Queimada de pólvora, a história rasteja,
uma serpente de fome engolindo o sol.
Na cidade das promessas quebradas,
o berço do homem é o túmulo de outro.
Catedrais de vidro erguem-se para os deuses
do ouro, enquanto ao rés do chão,
as crianças mastigam o vazio,
alimentadas pela poeira das guerras invisíveis.
Ah, a guerra — essa mãe mutilada,
parindo filhos para cova antes do choro.
O sangue escorre em línguas ancestrais,
enquanto o mercado ri e fatura.
E o gênero?
É lâmina que corta o grito na garganta,
é gaiola dourada para as asas de aço.
"Mulher é flor", dizem os homens,
mas esquecem das raízes em solo de chumbo.
As flores também sangram,
também quebram quando pisadas.
A desigualdade é um banquete cruel,
com pratos cheios para poucos,
e migalhas disputadas por dentes famintos.

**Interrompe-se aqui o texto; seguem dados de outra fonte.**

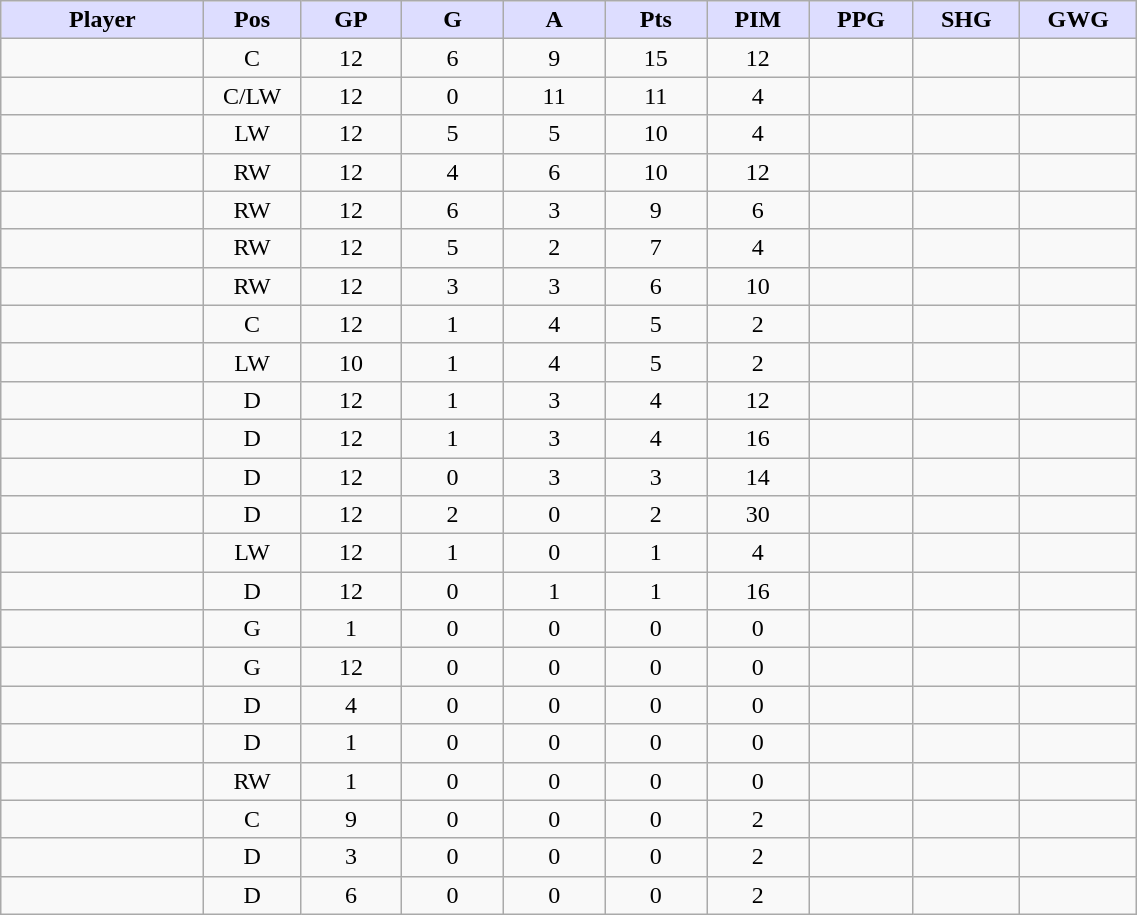
PPG (861, 20)
Player (102, 20)
PIM (758, 20)
C/LW (252, 96)
15 (656, 58)
GP (351, 20)
GWG (1078, 20)
Pos (252, 20)
14 (758, 477)
A (554, 20)
7 (656, 248)
30 (758, 515)
Pts (656, 20)
SHG (966, 20)
Pinpoint the cell where the given text exists, returning its (x, y) midpoint coordinate. 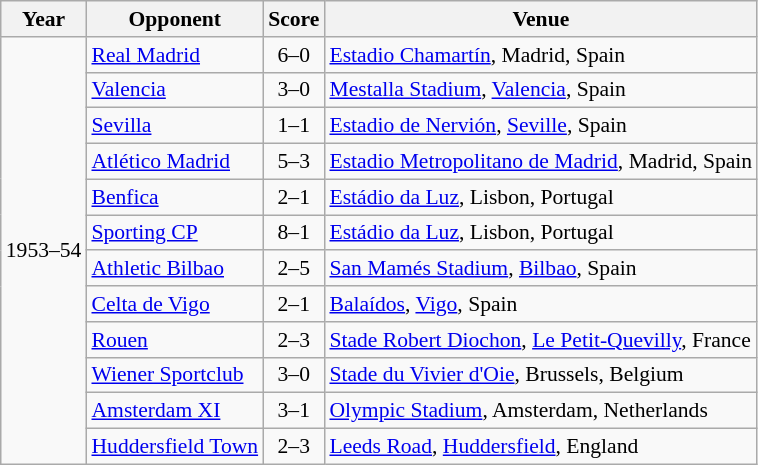
Mestalla Stadium, Valencia, Spain (540, 90)
Athletic Bilbao (174, 269)
Estadio de Nervión, Seville, Spain (540, 126)
Balaídos, Vigo, Spain (540, 304)
Opponent (174, 19)
Wiener Sportclub (174, 375)
Score (294, 19)
3–1 (294, 411)
Huddersfield Town (174, 447)
2–5 (294, 269)
Estadio Chamartín, Madrid, Spain (540, 55)
Celta de Vigo (174, 304)
Stade Robert Diochon, Le Petit-Quevilly, France (540, 340)
Estadio Metropolitano de Madrid, Madrid, Spain (540, 162)
8–1 (294, 233)
Leeds Road, Huddersfield, England (540, 447)
Real Madrid (174, 55)
Venue (540, 19)
Stade du Vivier d'Oie, Brussels, Belgium (540, 375)
Olympic Stadium, Amsterdam, Netherlands (540, 411)
1953–54 (44, 251)
Sevilla (174, 126)
Benfica (174, 197)
Year (44, 19)
Amsterdam XI (174, 411)
5–3 (294, 162)
Rouen (174, 340)
Sporting CP (174, 233)
1–1 (294, 126)
Valencia (174, 90)
6–0 (294, 55)
San Mamés Stadium, Bilbao, Spain (540, 269)
Atlético Madrid (174, 162)
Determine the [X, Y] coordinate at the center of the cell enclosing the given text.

Os corpos das periferias são palcos,
e o espetáculo é sempre o mesmo:
miséria encenada sob holofotes de desprezo.
Não quero versos suaves.
Quero arrancar a carne desse sistema,
gritar contra os palácios de indiferença.
Que os poetas gentis me perdoem,
mas aqui a poesia não é flor,
é faca,
é fogo,
é punho cerrado no coração do mundo.